Auf diesen Gesichtspunkt kann die angegriffene Zwischenverfügung aber schon deshalb nicht gestützt werden, weil das Amtsgericht immer nur auf den zeitlichen Aspekt der „Verfrühung“ bzw. der Abgabe zur Unzeit abgestellt und keine inhaltlichen Mängel oder Richtigkeitszweifel vorgebracht hat, und zwar weder in dem Schreiben vom 7. Januar 2021 noch in der als solchen bezeichneten Zwischenverfügung vom 20. Januar 2021. Dort ist unter Bezugnahme auf dieses Schreiben lediglich von „weiterhin“ bestehenden Eintragungshindernissen die Rede und wird zur Begründung die Argumentation dazu vertieft, welche Anforderungen an die zeitliche Nähe der Erklärung zu stellen seien. Zwar endet die Zwischenverfügung damit, dass dem Beteiligten Gelegenheit zur „Nachholung der Versicherung für den Zeitraum vom 03.11.2020 bis 31.12.2020“ innerhalb einer Frist von einem Monat gegeben wird, ohne dass jedoch der Wille erkennbar hervortritt, dass dies aus anderen Gründen geschehen ist, als den Aspekt der mangelnden zeitlichen Nähe der Abgabe der Erklärung aus der Welt zu schaffen. Dieser Gesichtspunkt trägt indes – wie unter aa) dargelegt – die Zurückweisung des Anmeldung gerade nicht.
III.
Demnach war die Zwischenverfügung vom 20. Januar 2021 aufzuheben und die Sache an das Amtsgericht zurückzugeben, um die Anmeldung zur Eintragung vom 2. November 2020 unter Beachtung der Rechtsauffassung des Senats erneut zu bescheiden (§ 69 Abs. 1 Sätze 2 und 4 FamFG).

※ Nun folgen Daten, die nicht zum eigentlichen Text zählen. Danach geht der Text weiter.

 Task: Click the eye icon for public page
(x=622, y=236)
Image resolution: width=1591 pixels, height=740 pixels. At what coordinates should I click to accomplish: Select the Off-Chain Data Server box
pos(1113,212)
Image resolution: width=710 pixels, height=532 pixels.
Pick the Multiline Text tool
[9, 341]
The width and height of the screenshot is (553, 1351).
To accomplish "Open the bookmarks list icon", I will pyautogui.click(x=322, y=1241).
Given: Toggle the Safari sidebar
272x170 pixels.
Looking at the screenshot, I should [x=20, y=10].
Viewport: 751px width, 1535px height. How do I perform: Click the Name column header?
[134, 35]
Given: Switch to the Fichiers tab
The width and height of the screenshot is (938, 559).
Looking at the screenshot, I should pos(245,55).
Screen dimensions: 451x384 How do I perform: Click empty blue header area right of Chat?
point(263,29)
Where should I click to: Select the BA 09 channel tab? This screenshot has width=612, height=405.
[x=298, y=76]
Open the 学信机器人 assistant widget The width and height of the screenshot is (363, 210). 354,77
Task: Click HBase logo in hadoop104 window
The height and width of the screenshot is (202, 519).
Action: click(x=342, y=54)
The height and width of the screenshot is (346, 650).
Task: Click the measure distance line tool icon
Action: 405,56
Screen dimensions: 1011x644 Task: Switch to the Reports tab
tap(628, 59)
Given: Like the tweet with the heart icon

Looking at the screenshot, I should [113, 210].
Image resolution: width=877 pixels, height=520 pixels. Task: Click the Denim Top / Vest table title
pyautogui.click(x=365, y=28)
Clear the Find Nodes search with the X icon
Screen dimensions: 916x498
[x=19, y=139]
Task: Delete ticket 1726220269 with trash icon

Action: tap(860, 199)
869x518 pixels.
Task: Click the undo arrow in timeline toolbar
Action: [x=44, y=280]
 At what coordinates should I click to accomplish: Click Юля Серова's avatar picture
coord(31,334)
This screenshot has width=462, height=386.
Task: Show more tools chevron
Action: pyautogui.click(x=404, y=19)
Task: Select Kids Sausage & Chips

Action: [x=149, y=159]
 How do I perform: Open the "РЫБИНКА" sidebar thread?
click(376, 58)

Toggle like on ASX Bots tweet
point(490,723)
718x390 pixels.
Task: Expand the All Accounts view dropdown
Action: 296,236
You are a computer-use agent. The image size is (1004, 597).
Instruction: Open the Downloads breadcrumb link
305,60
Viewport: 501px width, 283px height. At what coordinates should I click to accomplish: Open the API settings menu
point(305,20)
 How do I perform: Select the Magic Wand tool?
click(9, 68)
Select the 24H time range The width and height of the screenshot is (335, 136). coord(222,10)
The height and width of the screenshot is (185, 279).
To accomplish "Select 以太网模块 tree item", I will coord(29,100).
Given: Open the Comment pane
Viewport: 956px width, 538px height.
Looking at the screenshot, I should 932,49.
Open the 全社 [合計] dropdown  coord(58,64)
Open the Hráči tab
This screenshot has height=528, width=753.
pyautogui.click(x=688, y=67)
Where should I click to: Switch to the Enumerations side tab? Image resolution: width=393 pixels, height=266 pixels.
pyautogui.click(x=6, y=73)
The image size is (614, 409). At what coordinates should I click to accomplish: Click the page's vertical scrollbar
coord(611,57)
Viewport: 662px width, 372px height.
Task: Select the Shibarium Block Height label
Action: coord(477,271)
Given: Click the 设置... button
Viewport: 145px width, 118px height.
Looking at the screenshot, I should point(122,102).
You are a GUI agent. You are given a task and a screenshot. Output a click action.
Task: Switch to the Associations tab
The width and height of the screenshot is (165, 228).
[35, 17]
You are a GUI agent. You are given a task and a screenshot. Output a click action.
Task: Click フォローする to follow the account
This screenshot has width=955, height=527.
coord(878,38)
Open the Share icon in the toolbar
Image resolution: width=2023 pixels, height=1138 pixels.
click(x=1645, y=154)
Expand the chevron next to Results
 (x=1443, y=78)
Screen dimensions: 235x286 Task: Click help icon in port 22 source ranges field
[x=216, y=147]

Im Hinblick auf den Erfolg des Rechtsmittels ist weder eine Kostenentscheidung, noch eine Wertfestsetzung, noch eine Entscheidung über die Zulassung der Rechtsbeschwerde veranlasst (vgl. OLG Düsseldorf, Beschl. v. 19. Juli 2017 – 3 Wx 171/16, ZIP 2017, 2057, zit. nach juris, Rn. 9).